*What the exercise asks*. Below are records; copy every line in them that holds the word "computer".

*Stored data*.
┄┄┄┄┄┄
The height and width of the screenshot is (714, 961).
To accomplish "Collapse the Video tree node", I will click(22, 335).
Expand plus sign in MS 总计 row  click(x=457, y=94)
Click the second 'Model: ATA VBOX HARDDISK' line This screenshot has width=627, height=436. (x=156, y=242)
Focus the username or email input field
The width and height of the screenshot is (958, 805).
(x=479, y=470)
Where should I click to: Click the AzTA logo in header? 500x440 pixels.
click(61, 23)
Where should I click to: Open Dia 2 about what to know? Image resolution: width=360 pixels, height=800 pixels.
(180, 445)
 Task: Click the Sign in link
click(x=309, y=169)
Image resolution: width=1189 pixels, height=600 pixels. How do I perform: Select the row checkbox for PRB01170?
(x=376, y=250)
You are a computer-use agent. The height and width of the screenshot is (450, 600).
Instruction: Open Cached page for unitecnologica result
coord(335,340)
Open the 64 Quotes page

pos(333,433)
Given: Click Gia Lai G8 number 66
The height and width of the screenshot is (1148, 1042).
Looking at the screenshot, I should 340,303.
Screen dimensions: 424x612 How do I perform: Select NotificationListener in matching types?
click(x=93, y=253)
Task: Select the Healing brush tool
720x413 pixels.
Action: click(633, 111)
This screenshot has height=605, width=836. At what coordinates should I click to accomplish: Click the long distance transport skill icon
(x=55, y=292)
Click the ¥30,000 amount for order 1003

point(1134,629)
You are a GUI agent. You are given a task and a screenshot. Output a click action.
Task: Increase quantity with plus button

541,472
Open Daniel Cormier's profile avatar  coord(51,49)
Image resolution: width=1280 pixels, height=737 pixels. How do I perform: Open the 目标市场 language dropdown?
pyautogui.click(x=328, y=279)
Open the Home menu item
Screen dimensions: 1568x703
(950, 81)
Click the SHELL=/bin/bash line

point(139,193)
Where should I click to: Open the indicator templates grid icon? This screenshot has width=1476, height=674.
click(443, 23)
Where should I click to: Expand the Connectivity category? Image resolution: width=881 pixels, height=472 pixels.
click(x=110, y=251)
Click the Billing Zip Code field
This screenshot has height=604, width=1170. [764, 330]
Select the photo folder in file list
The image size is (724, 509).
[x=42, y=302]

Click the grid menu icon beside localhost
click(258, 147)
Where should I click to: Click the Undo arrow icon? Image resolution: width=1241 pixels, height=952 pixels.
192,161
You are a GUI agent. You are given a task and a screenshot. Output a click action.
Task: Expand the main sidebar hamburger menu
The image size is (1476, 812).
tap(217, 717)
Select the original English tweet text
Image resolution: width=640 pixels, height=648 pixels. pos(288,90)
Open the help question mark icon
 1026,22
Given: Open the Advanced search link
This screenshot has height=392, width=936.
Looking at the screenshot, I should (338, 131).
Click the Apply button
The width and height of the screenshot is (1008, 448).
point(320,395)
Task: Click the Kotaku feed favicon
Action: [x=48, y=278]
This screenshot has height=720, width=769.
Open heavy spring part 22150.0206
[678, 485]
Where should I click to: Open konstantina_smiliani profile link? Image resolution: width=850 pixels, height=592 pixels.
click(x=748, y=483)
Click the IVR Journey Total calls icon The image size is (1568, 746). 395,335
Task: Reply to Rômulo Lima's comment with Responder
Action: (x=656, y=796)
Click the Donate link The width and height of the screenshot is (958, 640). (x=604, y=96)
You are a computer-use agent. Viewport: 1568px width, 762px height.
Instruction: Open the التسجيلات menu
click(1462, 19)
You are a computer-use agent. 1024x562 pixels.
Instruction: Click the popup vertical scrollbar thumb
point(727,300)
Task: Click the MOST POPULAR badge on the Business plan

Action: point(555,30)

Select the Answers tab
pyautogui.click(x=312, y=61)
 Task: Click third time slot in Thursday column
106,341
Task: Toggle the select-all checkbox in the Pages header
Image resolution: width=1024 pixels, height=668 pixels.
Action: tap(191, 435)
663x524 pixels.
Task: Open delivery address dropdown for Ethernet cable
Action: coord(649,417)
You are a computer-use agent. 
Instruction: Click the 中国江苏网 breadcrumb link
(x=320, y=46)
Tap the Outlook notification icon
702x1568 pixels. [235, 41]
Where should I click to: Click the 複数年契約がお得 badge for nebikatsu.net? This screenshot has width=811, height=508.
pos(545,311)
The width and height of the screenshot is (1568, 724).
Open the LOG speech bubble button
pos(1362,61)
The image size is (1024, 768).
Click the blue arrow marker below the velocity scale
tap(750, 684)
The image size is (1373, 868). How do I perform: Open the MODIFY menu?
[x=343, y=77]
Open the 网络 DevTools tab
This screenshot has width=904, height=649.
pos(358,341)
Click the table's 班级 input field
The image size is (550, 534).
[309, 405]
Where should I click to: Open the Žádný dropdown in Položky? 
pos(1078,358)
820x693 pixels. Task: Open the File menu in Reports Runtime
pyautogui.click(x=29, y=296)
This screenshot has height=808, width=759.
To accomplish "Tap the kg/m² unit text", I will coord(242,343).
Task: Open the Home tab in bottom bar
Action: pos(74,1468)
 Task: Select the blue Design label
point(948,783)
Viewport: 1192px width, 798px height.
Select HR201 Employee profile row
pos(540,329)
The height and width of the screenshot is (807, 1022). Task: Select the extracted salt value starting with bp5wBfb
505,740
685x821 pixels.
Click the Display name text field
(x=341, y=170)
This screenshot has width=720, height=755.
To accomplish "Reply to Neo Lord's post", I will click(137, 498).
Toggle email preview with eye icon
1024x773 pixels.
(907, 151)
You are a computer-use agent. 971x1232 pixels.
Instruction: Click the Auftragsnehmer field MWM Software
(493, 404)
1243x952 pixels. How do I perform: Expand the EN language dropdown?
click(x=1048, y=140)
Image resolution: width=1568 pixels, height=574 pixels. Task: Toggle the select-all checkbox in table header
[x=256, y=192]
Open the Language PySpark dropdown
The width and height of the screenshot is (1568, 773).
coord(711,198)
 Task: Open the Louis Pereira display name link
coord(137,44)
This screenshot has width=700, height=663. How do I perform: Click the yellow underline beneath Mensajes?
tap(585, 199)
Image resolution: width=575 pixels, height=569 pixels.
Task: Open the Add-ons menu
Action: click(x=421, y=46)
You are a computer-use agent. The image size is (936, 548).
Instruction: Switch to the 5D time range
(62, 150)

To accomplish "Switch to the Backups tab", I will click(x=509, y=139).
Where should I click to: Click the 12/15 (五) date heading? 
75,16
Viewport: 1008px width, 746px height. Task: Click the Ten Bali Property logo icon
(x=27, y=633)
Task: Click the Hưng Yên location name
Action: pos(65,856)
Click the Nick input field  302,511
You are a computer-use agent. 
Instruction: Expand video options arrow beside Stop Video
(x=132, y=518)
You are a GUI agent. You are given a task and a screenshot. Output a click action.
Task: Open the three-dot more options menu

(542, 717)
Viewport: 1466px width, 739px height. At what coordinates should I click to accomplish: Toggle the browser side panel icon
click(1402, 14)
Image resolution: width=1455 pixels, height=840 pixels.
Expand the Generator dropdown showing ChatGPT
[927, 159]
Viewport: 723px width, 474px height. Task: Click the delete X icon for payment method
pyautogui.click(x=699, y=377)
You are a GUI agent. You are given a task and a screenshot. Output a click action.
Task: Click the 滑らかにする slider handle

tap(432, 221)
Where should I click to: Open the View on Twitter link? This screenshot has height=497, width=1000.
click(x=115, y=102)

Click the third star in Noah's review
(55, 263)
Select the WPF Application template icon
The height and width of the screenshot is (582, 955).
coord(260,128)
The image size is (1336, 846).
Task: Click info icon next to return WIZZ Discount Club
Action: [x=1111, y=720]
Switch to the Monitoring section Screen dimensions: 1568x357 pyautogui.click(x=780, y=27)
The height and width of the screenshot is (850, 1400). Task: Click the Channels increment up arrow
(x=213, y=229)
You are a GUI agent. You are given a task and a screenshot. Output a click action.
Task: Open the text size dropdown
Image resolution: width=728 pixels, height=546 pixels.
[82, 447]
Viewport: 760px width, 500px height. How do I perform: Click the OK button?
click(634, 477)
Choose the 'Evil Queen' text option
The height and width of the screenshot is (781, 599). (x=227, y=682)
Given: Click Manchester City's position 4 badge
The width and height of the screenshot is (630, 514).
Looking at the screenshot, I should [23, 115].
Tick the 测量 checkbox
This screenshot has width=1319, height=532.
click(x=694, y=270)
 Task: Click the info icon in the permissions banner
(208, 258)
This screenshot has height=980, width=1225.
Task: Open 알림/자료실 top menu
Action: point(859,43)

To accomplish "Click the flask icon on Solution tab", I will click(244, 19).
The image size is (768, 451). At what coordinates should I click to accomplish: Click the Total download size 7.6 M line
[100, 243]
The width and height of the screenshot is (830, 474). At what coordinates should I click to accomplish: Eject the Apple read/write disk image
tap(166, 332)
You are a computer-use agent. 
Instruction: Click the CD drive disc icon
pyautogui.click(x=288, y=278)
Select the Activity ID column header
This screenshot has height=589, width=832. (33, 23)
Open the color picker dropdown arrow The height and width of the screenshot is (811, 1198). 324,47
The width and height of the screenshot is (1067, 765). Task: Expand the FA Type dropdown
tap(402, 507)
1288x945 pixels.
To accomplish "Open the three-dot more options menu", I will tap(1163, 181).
┄┄┄┄┄┄
*Response to the task*.
You are a computer-use agent. The height and width of the screenshot is (450, 600).
You are a computer-use agent. Viewport: 1568px width, 762px height.
You are a computer-use agent. 1024x562 pixels.
You are a computer-use agent. 
You are a computer-use agent. 971x1232 pixels.
You are a computer-use agent. The image size is (936, 548).
You are a computer-use agent. 
You are a computer-use agent. 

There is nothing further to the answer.